Task item — The reply must contain exactly the lines below from the one with "Given: Center map on current location arrow" down to the one with "644x363 pixels.", both included, and nothing more; please omit the pictures.
§ §
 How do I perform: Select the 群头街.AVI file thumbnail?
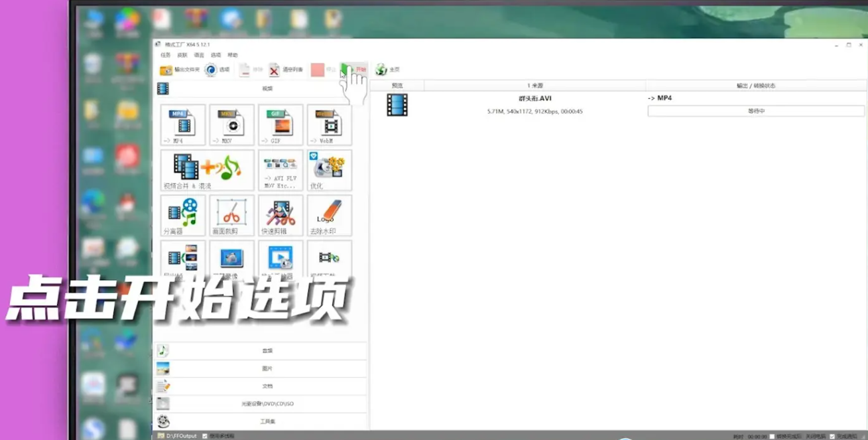tap(397, 105)
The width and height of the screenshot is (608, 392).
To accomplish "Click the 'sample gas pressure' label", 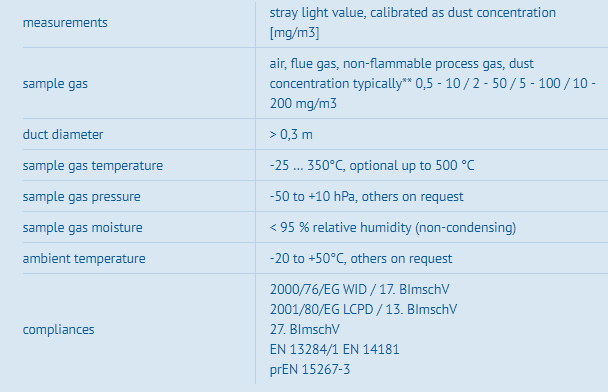I will pyautogui.click(x=81, y=197).
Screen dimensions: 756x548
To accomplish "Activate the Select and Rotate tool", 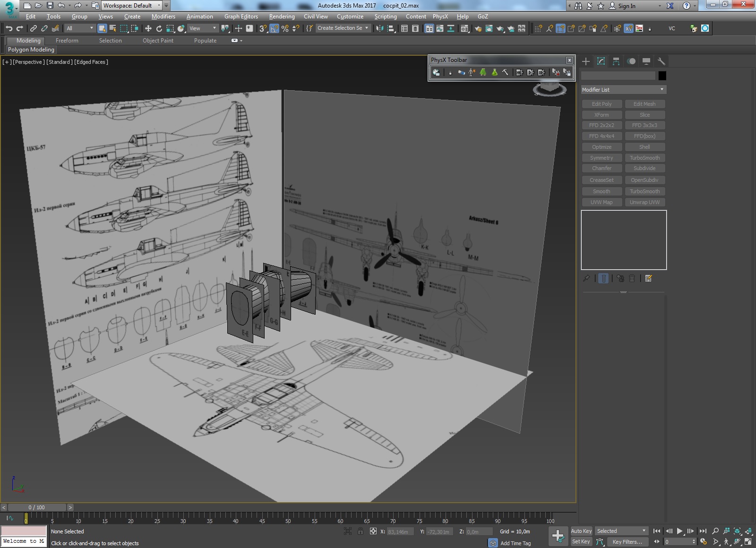I will 159,28.
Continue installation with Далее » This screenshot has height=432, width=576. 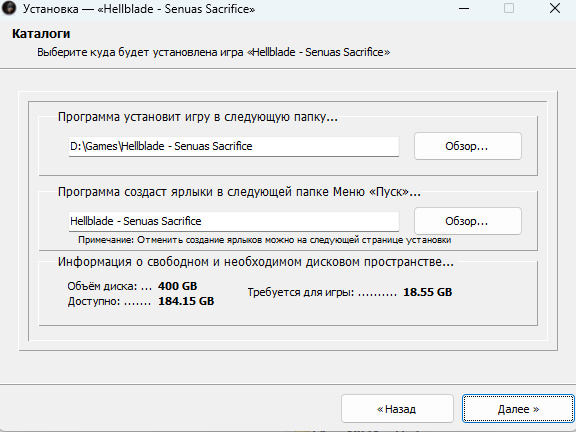[x=518, y=409]
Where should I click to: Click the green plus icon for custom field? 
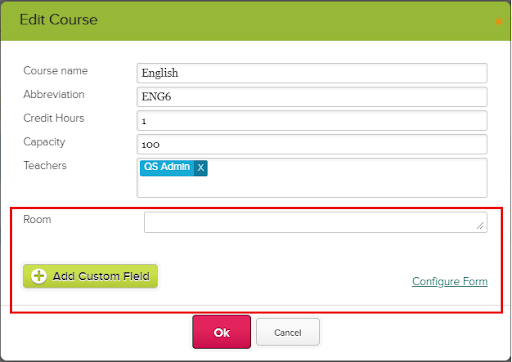pyautogui.click(x=39, y=276)
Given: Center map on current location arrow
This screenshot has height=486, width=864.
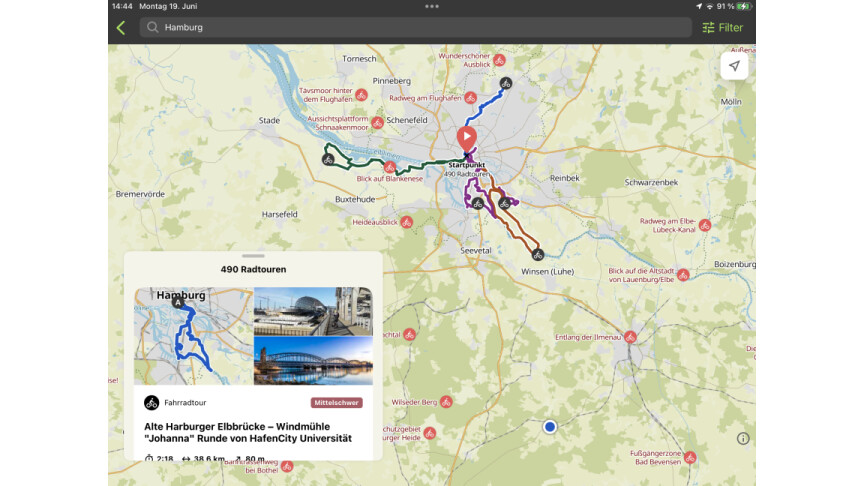Looking at the screenshot, I should tap(734, 66).
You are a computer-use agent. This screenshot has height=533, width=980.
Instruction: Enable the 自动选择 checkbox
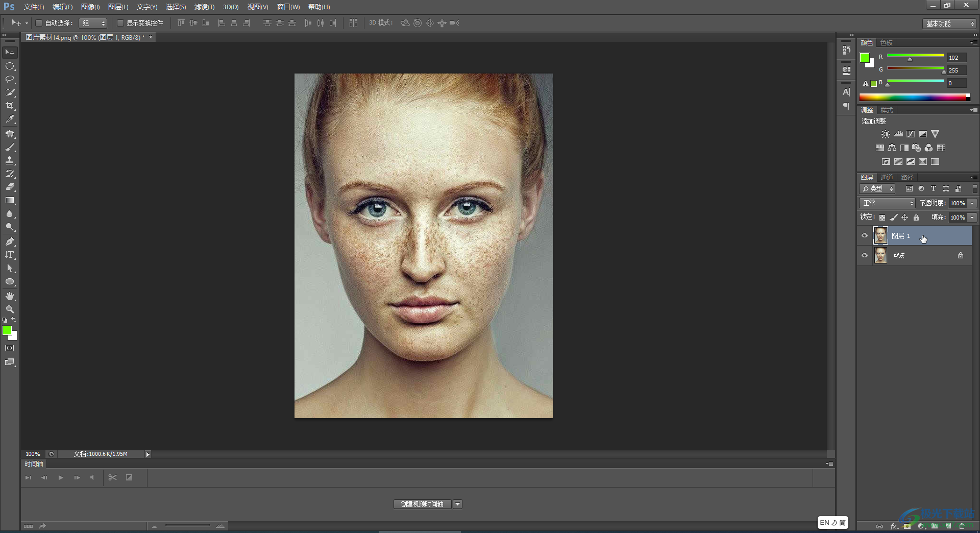(39, 23)
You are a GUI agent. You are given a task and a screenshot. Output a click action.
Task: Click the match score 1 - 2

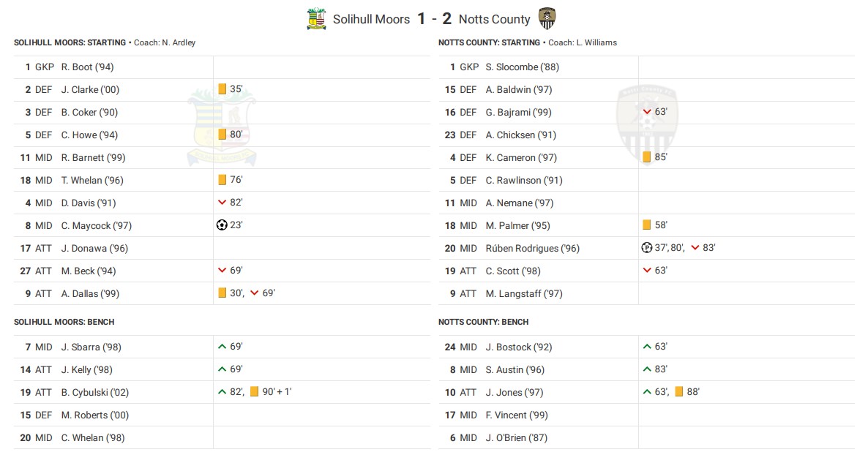(x=434, y=19)
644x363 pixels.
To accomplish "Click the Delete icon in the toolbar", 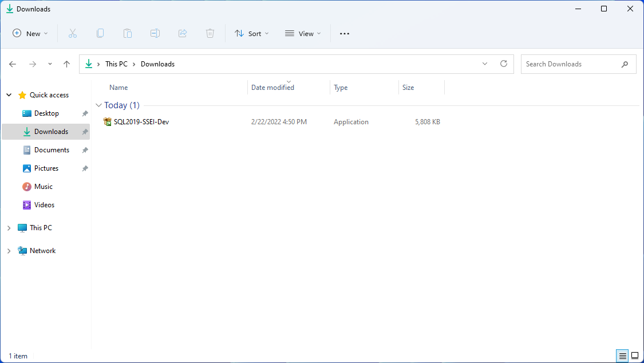I will coord(210,33).
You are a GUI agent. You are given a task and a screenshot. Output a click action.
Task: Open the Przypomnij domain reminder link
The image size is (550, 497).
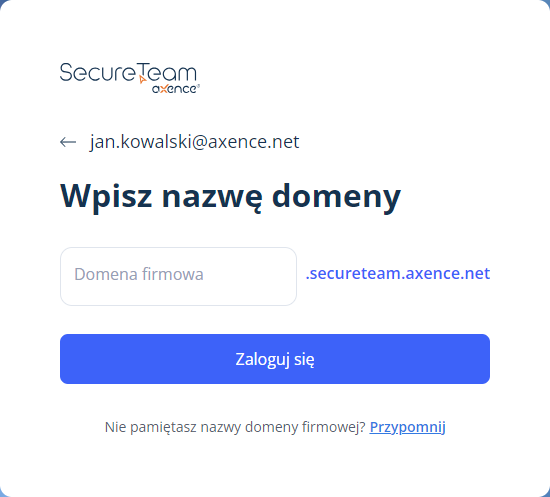407,427
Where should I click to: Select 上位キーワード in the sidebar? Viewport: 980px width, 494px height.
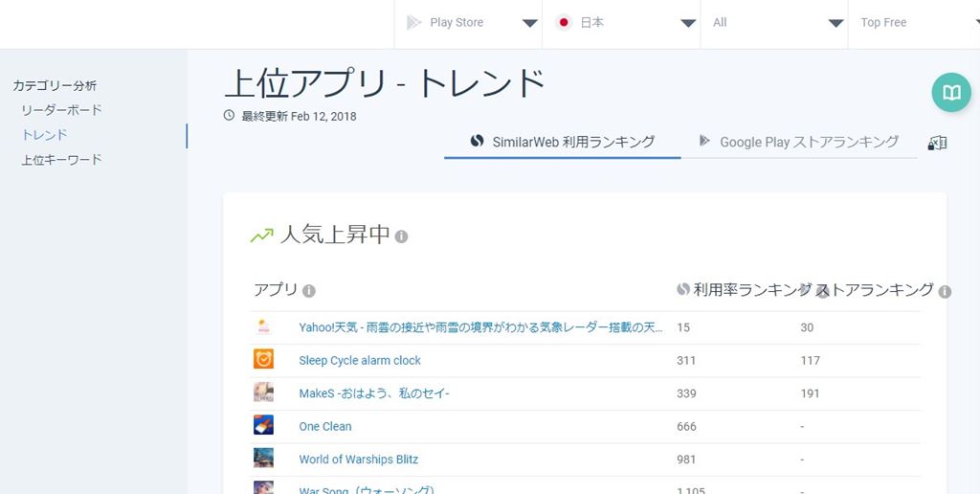tap(61, 160)
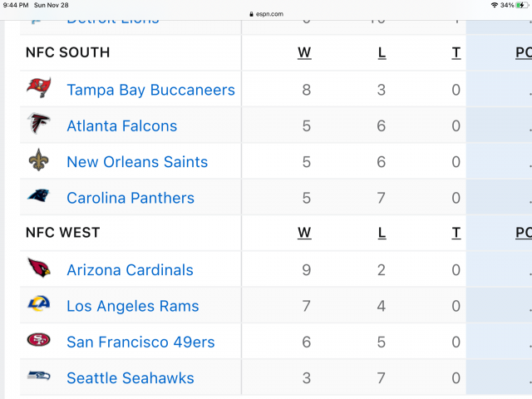Click the San Francisco 49ers logo
This screenshot has width=532, height=399.
pos(38,341)
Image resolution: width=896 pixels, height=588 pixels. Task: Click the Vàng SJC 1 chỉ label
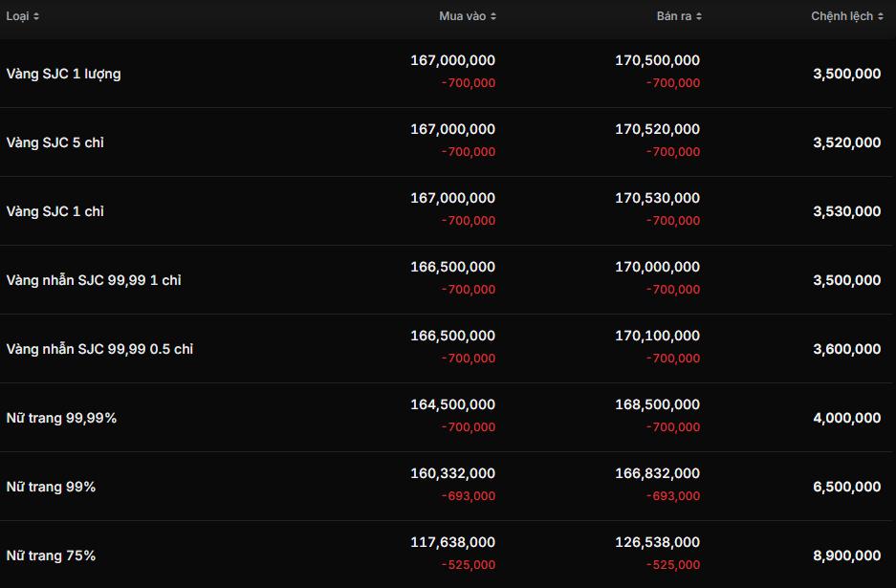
§ §
Written answer —
Given: Center map on current location arrow
This screenshot has height=486, width=864.
Looking at the screenshot, I should tap(734, 66).
You are a computer-use agent. This screenshot has height=533, width=980.
Instruction: Enable the 自动选择 checkbox
(39, 23)
You are a GUI agent. You are given a task and a screenshot. Output a click action.
Task: Click the match score 1 - 2

(x=434, y=19)
644x363 pixels.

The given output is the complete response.